=== Your instructions ===
Begin at the line that has "The width and" and continue to the end of the material. Write those lines out again with the requests included, offset every coordinate in the answers by adding 111, and leave the pictures out.

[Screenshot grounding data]
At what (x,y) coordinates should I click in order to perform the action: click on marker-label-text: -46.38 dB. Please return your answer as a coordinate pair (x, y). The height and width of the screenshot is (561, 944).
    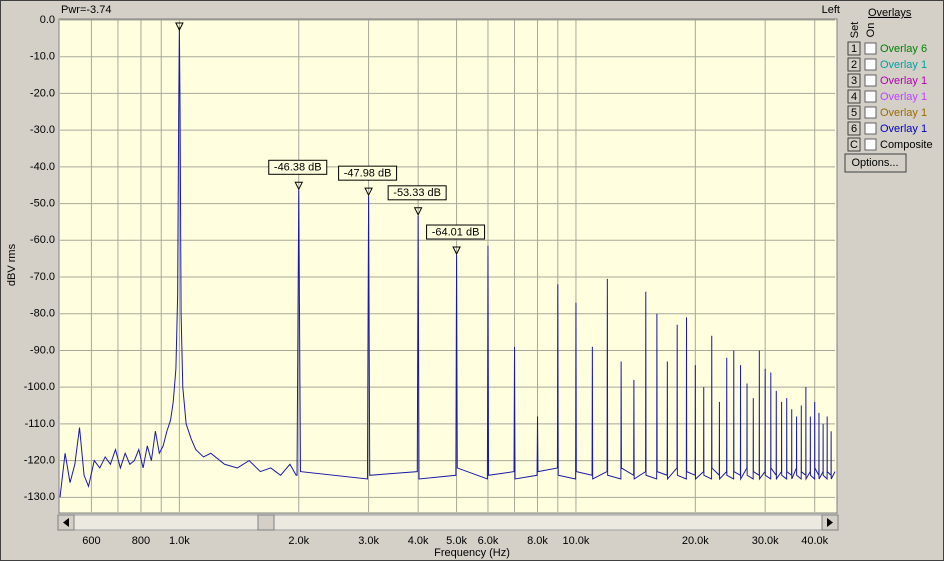
    Looking at the image, I should click on (298, 168).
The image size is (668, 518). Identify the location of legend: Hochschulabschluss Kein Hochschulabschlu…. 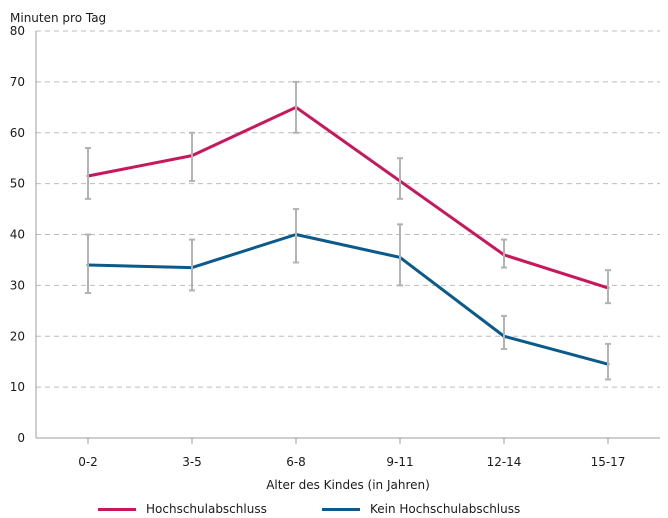
(334, 509).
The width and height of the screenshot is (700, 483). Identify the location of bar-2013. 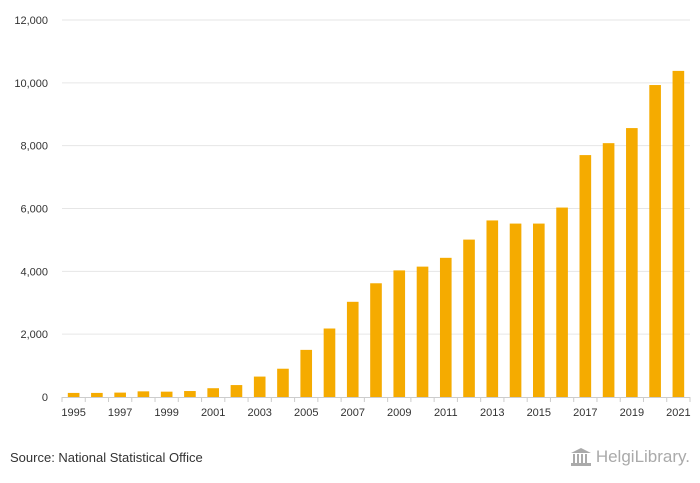
(492, 308).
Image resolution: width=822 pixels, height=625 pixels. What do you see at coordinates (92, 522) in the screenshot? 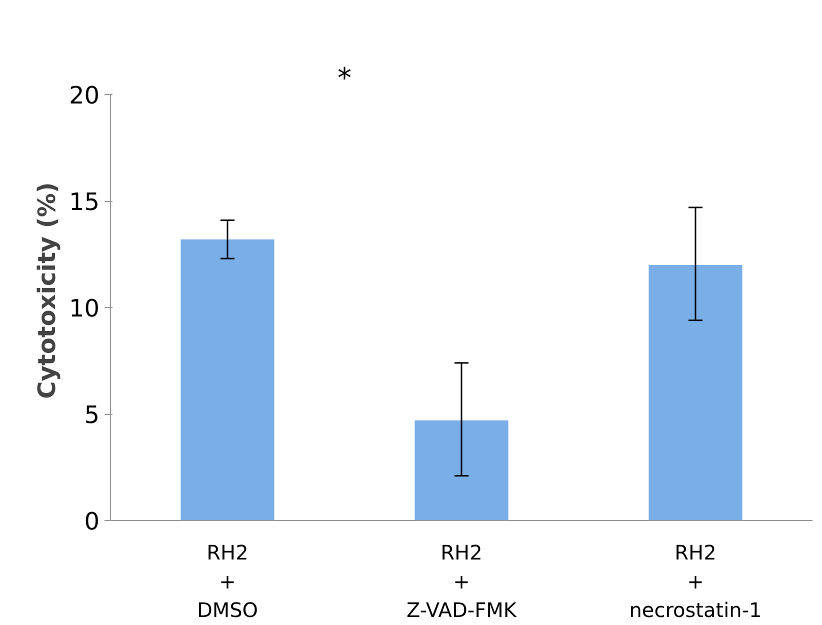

=== Exercise solution ===
The width and height of the screenshot is (700, 483). Identify the location of bar-2013. 
(603, 419).
Image resolution: width=822 pixels, height=625 pixels. What do you see at coordinates (92, 522) in the screenshot? 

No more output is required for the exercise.